Goodman worked as a professional contemporary dancer and choreographer for 10 years and qualified with a law degree, although she never pursued a legal career. Dancing was always her passion, but it didn’t pay the rent and she eventually decided to leave the arts and look for a corporate job. A recruitment agency took her on as a headhunting consultant, a role that suited her well.

After two years of learning the ropes, she decided to go it alone – first setting up a headhunting business with a partner, then in a joint venture – before eventually forming Jack Hammer, which has managed to capture a portion of the highly competitive headhunting market, in spite of being a newcomer. “At the top levels of executive headhunting, the industry is dominated by old and established players, and international and local groups with strong credentials,” says Goodman, commenting on the early challenges she faced.

“I have had to work my way into that top space as a younger woman without any ‘old boy’ connections or networks. These were challenges, but they were exciting ones; I never saw any of them as stumbling blocks.” And while it might not seem immediately obvious, Goodman’s long history of creativity stood her in good stead in overcoming these challenges. “In whatever I have done in my life – choreography, dancing, theatre management, entrepreneurship – I have always subscribed to the power of creativity. In many ways I’m doing the same thing in business as I did in dancing – creating something out of nothing.”

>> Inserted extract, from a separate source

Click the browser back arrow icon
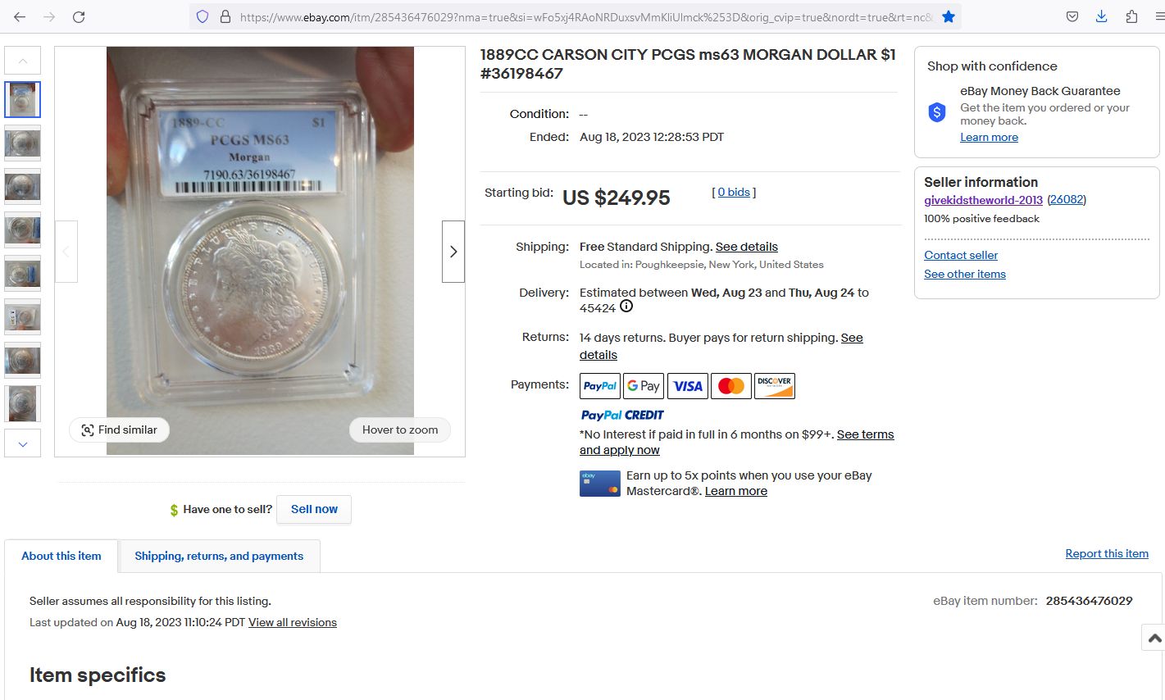 (x=20, y=16)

Creativity is central to the way Jack Hammer does business; this has allowed the company to differentiate itself in important ways. “I don’t like to say we offer something completely different because the end result is the same: we find people to fill roles. And while I can’t claim to know how every other headhunter in the market operates, I believe our process and methodology of finding the right candidate is different.” Jack Hammer doesn’t rely only on its existing contact base and network to source candidates: “We go further than just looking at people who we already know are out there.

An incredibly labour-intensive process allows us to drill down to reach the candidates who aren’t necessarily widely known and might be slightly below the radar, but who are up-and-coming gems.” Jack Hammer’s team-based approach to sourcing candidates also sets it apart in an industry where most consultants work alone to individual targets. “Consultants engage with clients and bring in the brief, and then work with a cohesive project team of researchers and headhunters to find appropriate people. These candidates are further screened by the consultants before a shortlist is compiled. So we go through a four-phase screening process before candidates are presented to the client,” explains Goodman. Finding good headhunters for her team in an industry where it’s common practice to enforce restraints of trade is not easy.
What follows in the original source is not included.